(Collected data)
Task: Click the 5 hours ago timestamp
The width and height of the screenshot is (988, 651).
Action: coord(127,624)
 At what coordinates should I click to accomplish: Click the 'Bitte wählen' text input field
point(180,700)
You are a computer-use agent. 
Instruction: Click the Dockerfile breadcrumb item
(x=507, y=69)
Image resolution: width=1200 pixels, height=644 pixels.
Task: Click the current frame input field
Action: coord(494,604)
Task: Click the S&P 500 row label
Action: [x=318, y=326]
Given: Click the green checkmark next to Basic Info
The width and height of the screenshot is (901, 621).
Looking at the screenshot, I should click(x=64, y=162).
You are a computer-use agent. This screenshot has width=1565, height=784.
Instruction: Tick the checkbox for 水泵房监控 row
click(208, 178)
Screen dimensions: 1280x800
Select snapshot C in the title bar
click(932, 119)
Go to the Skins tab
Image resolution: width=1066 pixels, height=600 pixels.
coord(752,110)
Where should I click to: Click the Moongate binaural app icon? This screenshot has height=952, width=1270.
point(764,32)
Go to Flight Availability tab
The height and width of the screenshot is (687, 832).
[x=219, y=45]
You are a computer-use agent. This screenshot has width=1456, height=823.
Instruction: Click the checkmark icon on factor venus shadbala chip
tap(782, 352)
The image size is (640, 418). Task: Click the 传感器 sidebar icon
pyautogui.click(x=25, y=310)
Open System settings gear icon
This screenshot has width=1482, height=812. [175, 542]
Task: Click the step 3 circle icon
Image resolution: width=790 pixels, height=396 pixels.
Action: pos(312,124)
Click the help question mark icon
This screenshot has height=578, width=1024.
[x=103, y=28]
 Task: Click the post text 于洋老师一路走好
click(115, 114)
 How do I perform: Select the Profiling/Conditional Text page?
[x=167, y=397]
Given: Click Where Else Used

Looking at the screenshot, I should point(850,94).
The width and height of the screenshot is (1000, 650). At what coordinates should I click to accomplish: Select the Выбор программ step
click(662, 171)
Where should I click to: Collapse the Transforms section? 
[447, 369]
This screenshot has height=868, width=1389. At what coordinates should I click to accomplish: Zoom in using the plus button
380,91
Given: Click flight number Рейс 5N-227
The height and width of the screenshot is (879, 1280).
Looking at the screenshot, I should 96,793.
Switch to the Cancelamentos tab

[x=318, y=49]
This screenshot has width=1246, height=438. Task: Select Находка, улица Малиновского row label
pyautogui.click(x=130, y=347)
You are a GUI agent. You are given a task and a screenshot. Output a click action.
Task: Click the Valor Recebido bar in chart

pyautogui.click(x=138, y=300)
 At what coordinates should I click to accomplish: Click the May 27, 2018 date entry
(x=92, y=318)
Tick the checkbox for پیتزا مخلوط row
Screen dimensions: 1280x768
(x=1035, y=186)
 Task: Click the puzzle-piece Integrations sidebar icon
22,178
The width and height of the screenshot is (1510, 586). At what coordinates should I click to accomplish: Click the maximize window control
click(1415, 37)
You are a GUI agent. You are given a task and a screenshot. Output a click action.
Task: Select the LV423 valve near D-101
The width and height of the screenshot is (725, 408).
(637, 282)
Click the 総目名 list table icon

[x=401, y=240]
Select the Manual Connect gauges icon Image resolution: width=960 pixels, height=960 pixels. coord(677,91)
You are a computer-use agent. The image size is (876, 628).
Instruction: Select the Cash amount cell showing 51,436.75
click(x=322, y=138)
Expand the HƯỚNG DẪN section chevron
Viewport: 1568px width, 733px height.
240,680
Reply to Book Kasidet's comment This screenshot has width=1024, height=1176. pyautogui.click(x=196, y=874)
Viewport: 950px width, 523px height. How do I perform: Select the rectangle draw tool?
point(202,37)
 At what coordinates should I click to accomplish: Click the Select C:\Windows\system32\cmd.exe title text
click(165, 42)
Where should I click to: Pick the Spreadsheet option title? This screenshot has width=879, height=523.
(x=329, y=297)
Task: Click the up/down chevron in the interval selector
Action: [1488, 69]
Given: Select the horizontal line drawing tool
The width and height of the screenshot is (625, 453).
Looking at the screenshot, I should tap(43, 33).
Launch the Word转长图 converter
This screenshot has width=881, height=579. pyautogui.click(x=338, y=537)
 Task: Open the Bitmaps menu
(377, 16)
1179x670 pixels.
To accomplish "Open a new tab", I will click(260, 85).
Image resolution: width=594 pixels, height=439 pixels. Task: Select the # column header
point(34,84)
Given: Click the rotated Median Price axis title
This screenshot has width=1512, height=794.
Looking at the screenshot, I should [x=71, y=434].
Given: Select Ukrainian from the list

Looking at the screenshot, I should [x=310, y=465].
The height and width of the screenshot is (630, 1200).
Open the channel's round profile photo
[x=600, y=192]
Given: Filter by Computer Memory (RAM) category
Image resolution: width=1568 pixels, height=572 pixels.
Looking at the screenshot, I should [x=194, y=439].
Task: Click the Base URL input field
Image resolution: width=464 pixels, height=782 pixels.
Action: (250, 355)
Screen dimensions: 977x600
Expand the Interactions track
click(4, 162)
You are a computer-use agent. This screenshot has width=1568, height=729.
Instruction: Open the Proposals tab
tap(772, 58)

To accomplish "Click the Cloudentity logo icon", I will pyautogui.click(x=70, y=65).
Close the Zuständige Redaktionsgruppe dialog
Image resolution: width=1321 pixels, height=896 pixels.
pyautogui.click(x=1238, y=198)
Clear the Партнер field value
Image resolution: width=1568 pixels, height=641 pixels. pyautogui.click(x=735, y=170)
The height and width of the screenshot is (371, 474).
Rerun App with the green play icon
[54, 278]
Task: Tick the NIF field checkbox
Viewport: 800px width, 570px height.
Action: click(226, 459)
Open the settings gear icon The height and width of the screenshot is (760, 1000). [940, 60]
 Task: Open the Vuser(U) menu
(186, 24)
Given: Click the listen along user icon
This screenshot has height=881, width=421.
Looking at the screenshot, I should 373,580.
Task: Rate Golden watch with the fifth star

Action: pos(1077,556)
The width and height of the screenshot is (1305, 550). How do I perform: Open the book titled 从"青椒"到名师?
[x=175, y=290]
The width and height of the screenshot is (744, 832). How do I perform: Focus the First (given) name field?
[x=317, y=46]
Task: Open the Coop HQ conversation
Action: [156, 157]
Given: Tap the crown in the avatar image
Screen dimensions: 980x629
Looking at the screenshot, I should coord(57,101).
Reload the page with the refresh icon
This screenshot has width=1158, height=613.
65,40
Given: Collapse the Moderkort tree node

→ WORK ORDER
Each entry must be output exactly as it was written.

→ COMPLETED EXERCISE
Task: Click the 5 hours ago timestamp
The width and height of the screenshot is (988, 651).
Action: coord(127,624)
 At what coordinates should I click to accomplish: Click the 'Bitte wählen' text input field
point(180,700)
You are a computer-use agent. 
Instruction: Click the Dockerfile breadcrumb item
(x=507, y=69)
Image resolution: width=1200 pixels, height=644 pixels.
Task: Click the current frame input field
Action: coord(494,604)
Task: Click the S&P 500 row label
Action: [x=318, y=326]
Given: Click the green checkmark next to Basic Info
The width and height of the screenshot is (901, 621).
Looking at the screenshot, I should click(x=64, y=162).
You are a computer-use agent. This screenshot has width=1565, height=784.
Instruction: Tick the checkbox for 水泵房监控 row
click(208, 178)
Screen dimensions: 1280x800
Select snapshot C in the title bar
click(932, 119)
Go to the Skins tab
Image resolution: width=1066 pixels, height=600 pixels.
coord(752,110)
Where should I click to: Click the Moongate binaural app icon? This screenshot has height=952, width=1270.
point(764,32)
Go to Flight Availability tab
The height and width of the screenshot is (687, 832).
[x=219, y=45]
You are a computer-use agent. This screenshot has width=1456, height=823.
Instruction: Click the checkmark icon on factor venus shadbala chip
tap(782, 352)
The image size is (640, 418). Task: Click the 传感器 sidebar icon
pyautogui.click(x=25, y=310)
Open System settings gear icon
This screenshot has width=1482, height=812. [175, 542]
Task: Click the step 3 circle icon
Image resolution: width=790 pixels, height=396 pixels.
Action: pos(312,124)
Click the help question mark icon
This screenshot has height=578, width=1024.
[x=103, y=28]
 Task: Click the post text 于洋老师一路走好
click(115, 114)
 How do I perform: Select the Profiling/Conditional Text page?
[x=167, y=397]
Given: Click Where Else Used

Looking at the screenshot, I should point(850,94).
The width and height of the screenshot is (1000, 650). At what coordinates should I click to accomplish: Select the Выбор программ step
click(662, 171)
Where should I click to: Collapse the Transforms section? 
[447, 369]
This screenshot has height=868, width=1389. At what coordinates should I click to accomplish: Zoom in using the plus button
380,91
Given: Click flight number Рейс 5N-227
The height and width of the screenshot is (879, 1280).
Looking at the screenshot, I should 96,793.
Switch to the Cancelamentos tab

[x=318, y=49]
This screenshot has width=1246, height=438. Task: Select Находка, улица Малиновского row label
pyautogui.click(x=130, y=347)
You are a GUI agent. You are given a task and a screenshot. Output a click action.
Task: Click the Valor Recebido bar in chart

pyautogui.click(x=138, y=300)
 At what coordinates should I click to accomplish: Click the May 27, 2018 date entry
(x=92, y=318)
Tick the checkbox for پیتزا مخلوط row
Screen dimensions: 1280x768
(x=1035, y=186)
 Task: Click the puzzle-piece Integrations sidebar icon
22,178
The width and height of the screenshot is (1510, 586). At what coordinates should I click to accomplish: Click the maximize window control
click(1415, 37)
You are a GUI agent. You are given a task and a screenshot. Output a click action.
Task: Select the LV423 valve near D-101
The width and height of the screenshot is (725, 408).
(637, 282)
Click the 総目名 list table icon

[x=401, y=240]
Select the Manual Connect gauges icon Image resolution: width=960 pixels, height=960 pixels. coord(677,91)
You are a computer-use agent. The image size is (876, 628).
Instruction: Select the Cash amount cell showing 51,436.75
click(x=322, y=138)
Expand the HƯỚNG DẪN section chevron
Viewport: 1568px width, 733px height.
240,680
Reply to Book Kasidet's comment This screenshot has width=1024, height=1176. pyautogui.click(x=196, y=874)
Viewport: 950px width, 523px height. How do I perform: Select the rectangle draw tool?
point(202,37)
 At what coordinates should I click to accomplish: Click the Select C:\Windows\system32\cmd.exe title text
click(165, 42)
Where should I click to: Pick the Spreadsheet option title? This screenshot has width=879, height=523.
(x=329, y=297)
Task: Click the up/down chevron in the interval selector
Action: [1488, 69]
Given: Select the horizontal line drawing tool
The width and height of the screenshot is (625, 453).
Looking at the screenshot, I should tap(43, 33).
Launch the Word转长图 converter
This screenshot has width=881, height=579. pyautogui.click(x=338, y=537)
 Task: Open the Bitmaps menu
(377, 16)
1179x670 pixels.
To accomplish "Open a new tab", I will click(260, 85).
Image resolution: width=594 pixels, height=439 pixels. Task: Select the # column header
point(34,84)
Given: Click the rotated Median Price axis title
This screenshot has width=1512, height=794.
Looking at the screenshot, I should [x=71, y=434].
Given: Select Ukrainian from the list

Looking at the screenshot, I should [x=310, y=465].
The height and width of the screenshot is (630, 1200).
Open the channel's round profile photo
[x=600, y=192]
Given: Filter by Computer Memory (RAM) category
Image resolution: width=1568 pixels, height=572 pixels.
Looking at the screenshot, I should [x=194, y=439].
Task: Click the Base URL input field
Image resolution: width=464 pixels, height=782 pixels.
Action: (250, 355)
Screen dimensions: 977x600
Expand the Interactions track
click(4, 162)
You are a computer-use agent. This screenshot has width=1568, height=729.
Instruction: Open the Proposals tab
tap(772, 58)

To accomplish "Click the Cloudentity logo icon", I will pyautogui.click(x=70, y=65).
Close the Zuständige Redaktionsgruppe dialog
Image resolution: width=1321 pixels, height=896 pixels.
pyautogui.click(x=1238, y=198)
Clear the Партнер field value
Image resolution: width=1568 pixels, height=641 pixels. pyautogui.click(x=735, y=170)
The height and width of the screenshot is (371, 474).
Rerun App with the green play icon
[54, 278]
Task: Tick the NIF field checkbox
Viewport: 800px width, 570px height.
Action: click(226, 459)
Open the settings gear icon The height and width of the screenshot is (760, 1000). [940, 60]
 Task: Open the Vuser(U) menu
(186, 24)
Given: Click the listen along user icon
This screenshot has height=881, width=421.
Looking at the screenshot, I should 373,580.
Task: Rate Golden watch with the fifth star

Action: pos(1077,556)
The width and height of the screenshot is (1305, 550). How do I perform: Open the book titled 从"青椒"到名师?
[x=175, y=290]
The width and height of the screenshot is (744, 832). How do I perform: Focus the First (given) name field?
[x=317, y=46]
Task: Open the Coop HQ conversation
Action: [156, 157]
Given: Tap the crown in the avatar image
Screen dimensions: 980x629
Looking at the screenshot, I should coord(57,101).
Reload the page with the refresh icon
This screenshot has width=1158, height=613.
65,40
Given: Collapse the Moderkort tree node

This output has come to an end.